To display overall metabolic phenotypes, MassCube generated unified nontargeted results from annotated compounds that were detected in > 80% of all samples. In this way, global differences in the brain metabolome (Fig. 4b) and lipidome (Fig. 4c) were mapped using 431 unique metabolites and 953 unique lipids, respectively. This data reduction strategy enabled focusing on metabolomics differences across three major brain regions including the cerebellum, brainstem, and cerebrum, clustered from ten subregions. Regional tissue differences were evident and aligned with the findings in the original work. Importantly, aging introduced greater variance in the brain metabolome, while sex discriminated tissues across all ages, particularly in the metabolome, though the differences in the lipidome were relatively smaller. Notably, the olfactory bulb, as part of the cerebrum, exhibited distinct lipidomic profiles compared to other cerebrum subregions.

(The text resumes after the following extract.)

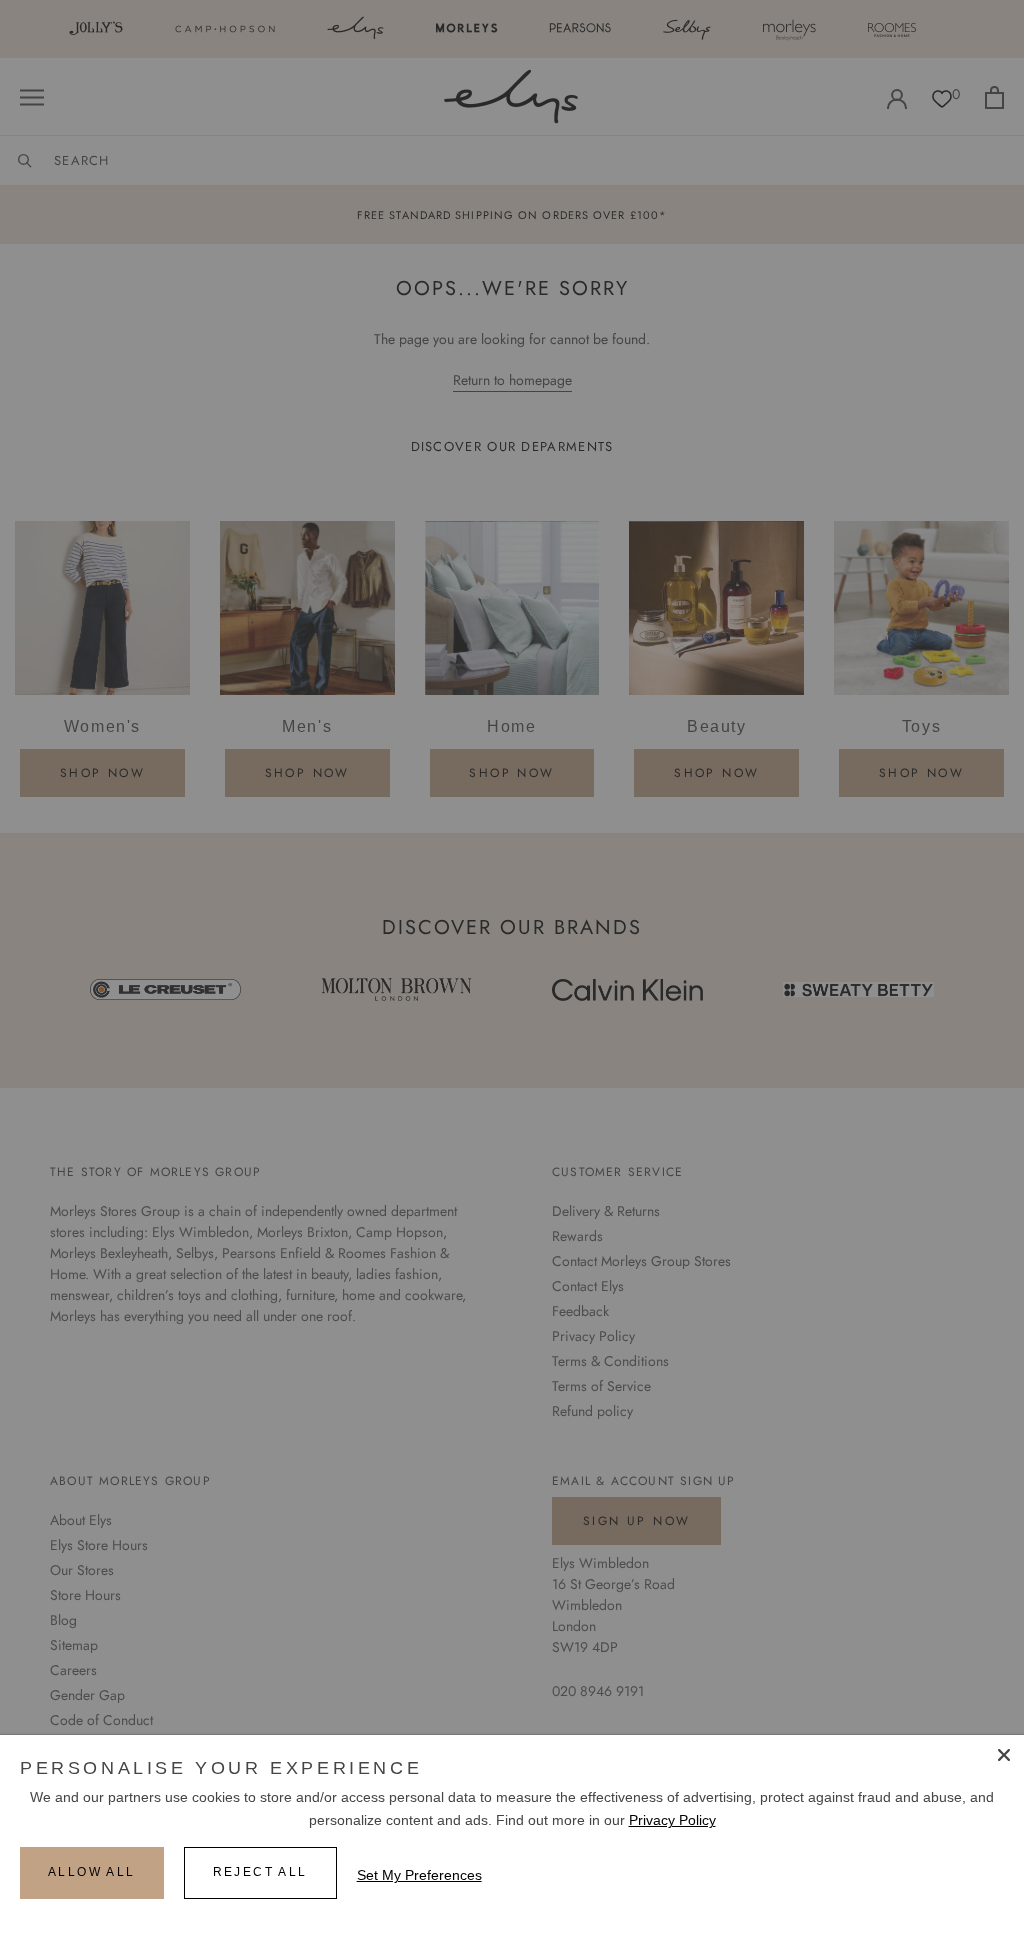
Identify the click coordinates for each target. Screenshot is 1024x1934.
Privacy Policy (672, 1820)
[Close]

Biological application by machine learning-based phenotype classification
MassCube ranks chemical discriminators between classes of samples. Subsequently, it creates a phenotype classifier model directly from raw MS data, based on the selected discriminators. Python, with its enriched ecosystem for machine learning and artificial intelligence, provides MassCube with capabilities for this task. The MassCube workflow module ‘phenotype classifier builder’ enables end-to-end construction of a classifier from raw MS data without requiring user expertise for coding skills, knowledge of LC-MS data processing, or machine learning (Fig. 5a). The classifier builder handles routine tasks such as raw data processing, feature selection, model validation, and more, providing users with a preliminary model for sample group prediction. During the prediction stage, users only need to provide the raw LC-MS data, while the MassCube model will automatically locate optimal metabolites used for prediction.
a Schema for automatic phenotype classifications with two key stages (i) the raw data-to-model utility for the training stage, and (ii) the raw data-to-phenotype utility for the prediction stage. b Querying the phenotype ‘age’ as discriminant for adolescence and middle-aged mice using 526 named metabolites annotated by m/z and MS/MS matching (HILIC, ESI-positive, QExactive, annotation > 0.7 entropy similarity). A random forest classification model was built leading to 32 final metabolites by filtering for MassCube peak metadata and classification strengths. c Box and whisker plot of overall metabolite intensities of the 32 selected metabolites between adolescence and middle-aged mouse brain samples with 160 biological samples in each group. Whiskers: 10–90 percentile; box: 25–75 percentile with the center indicating median. d UMAP plots depicting the global differences between adolescence and middle-aged mouse brain samples using the selected 32 metabolites. e Using the 32-dimensionsional space as classifier leads to an excellent area under the receiver-operator curve (AUC) and fivefold cross-validation accuracy of the model evaluation to distinguish adolescent (3 weeks) from middle-age mice (59 weeks).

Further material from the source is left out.